Lukoil, a private Russian oil producer, has agreed to lend Azeri state oil firm Socar $1.5 billion. This deal will allow Socar’s Turkish STAR refinery to resume processing Russian crude. The partnership will provide Lukoil with a new customer near Russian ports, as many European refiners have stopped importing their crude due to EU sanctions. Unlike Europe, Turkey has not imposed sanctions on Russia and still imports their oil and gas.
The STAR refinery had to reduce Russian crude imports earlier this year due to international financial restrictions on business with Moscow. It eventually suspended purchases and replaced them with Kazakhstan’s KEBCO oil, which has a similar quality and is still loaded from Russian ports.
Starting in October, Lukoil will begin delivering Urals oil to STAR, supplying approximately 100,000 barrels per day. This is half of the refinery’s capacity. Three tankers sourced by Lukoil – Azure Celeste, Ocean Faye, and Sea Fidelity – are en route to Turkey from Primorsk, loaded with 100,000 tonnes of Urals oil. This marks the beginning of the new supply deal.

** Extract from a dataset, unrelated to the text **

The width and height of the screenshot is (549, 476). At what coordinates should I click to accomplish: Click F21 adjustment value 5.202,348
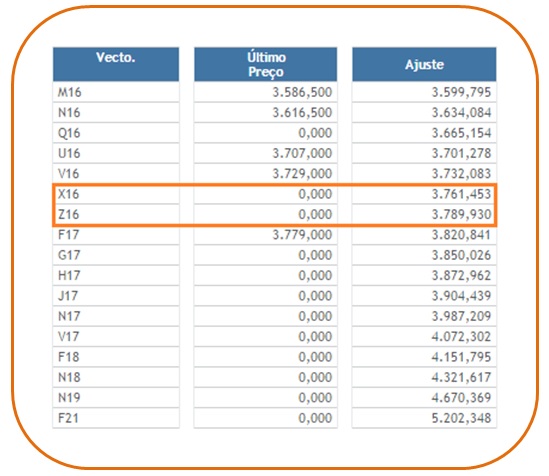461,417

In addition to the loan, Lukoil will also provide Socar with a $1.5 billion loan. Socar has heavily borrowed to construct the STAR refinery.

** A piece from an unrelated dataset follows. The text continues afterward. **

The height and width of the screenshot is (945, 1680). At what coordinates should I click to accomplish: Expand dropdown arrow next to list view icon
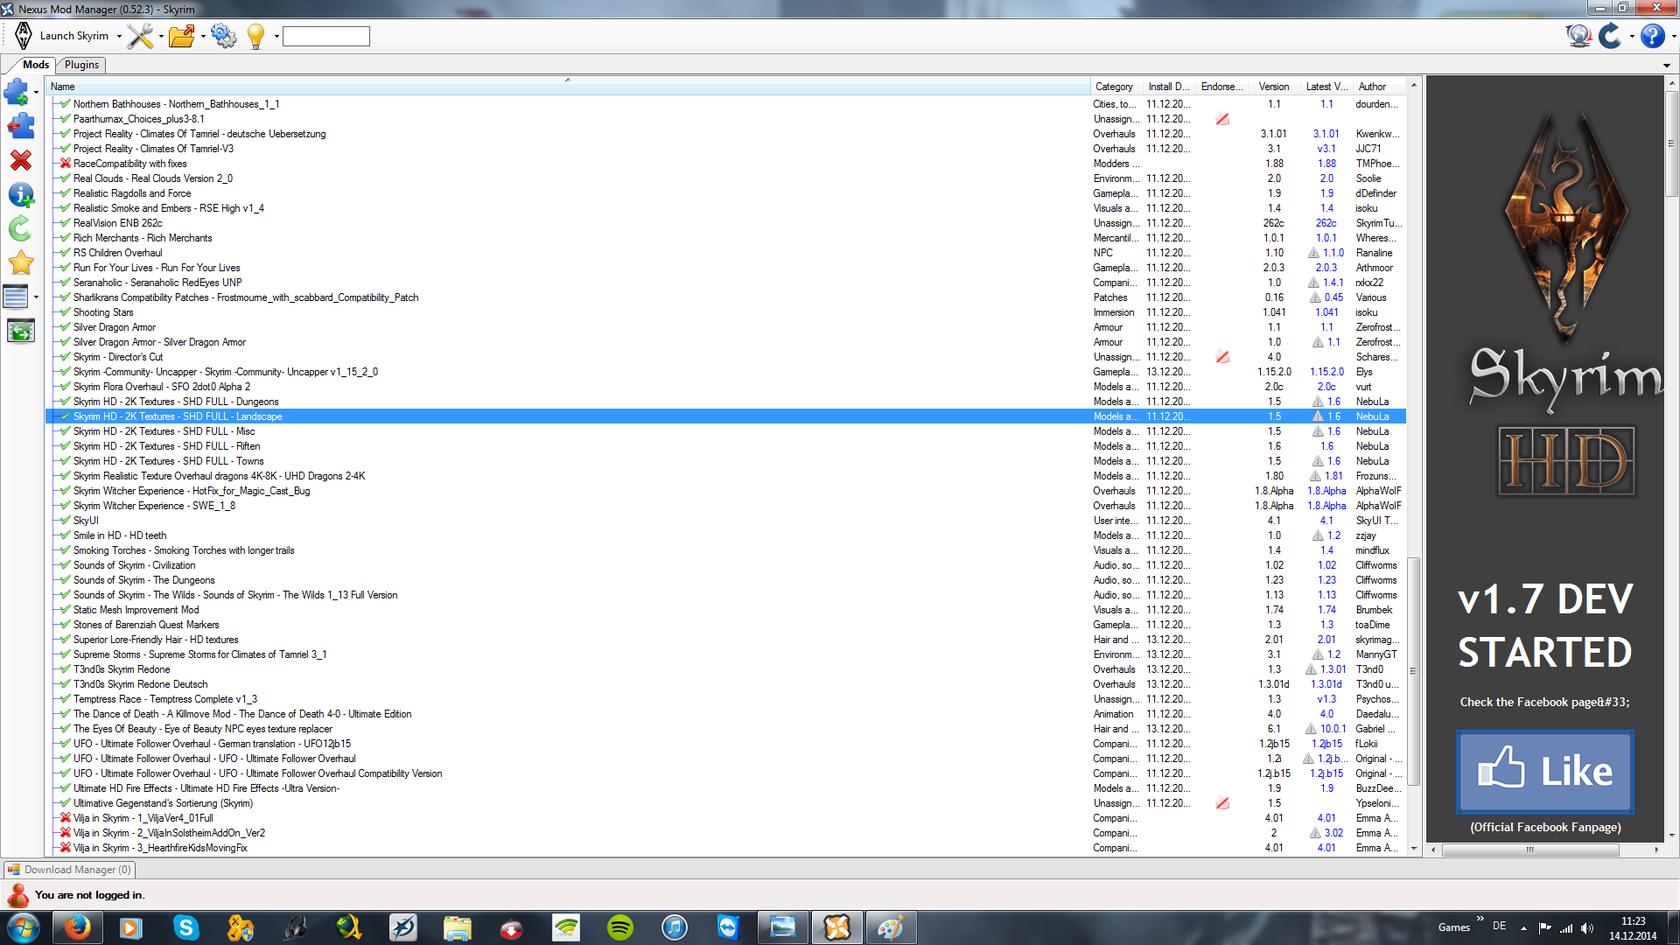click(x=36, y=297)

Lukoil, Socar, and STAR have not commented on the duration of the supply deal or the loan terms. Lukoil has faced some U.S. sanctions on the Russian energy sector since 2014, but they have not been subjected to the harsher measures imposed on their peers since 2022. Despite the sanctions, Lukoil’s trading arm still supplies oil to EU refineries in Bulgaria and Romania and maintains offices in Dubai and Geneva.
The STAR refinery, which was commissioned in 2018, was originally designed to refine sour oil like Urals or Kirkuk. Due to reduced imports of Russian oil, it has relied on oil grades from Kazakhstan, West Africa, and Iraq.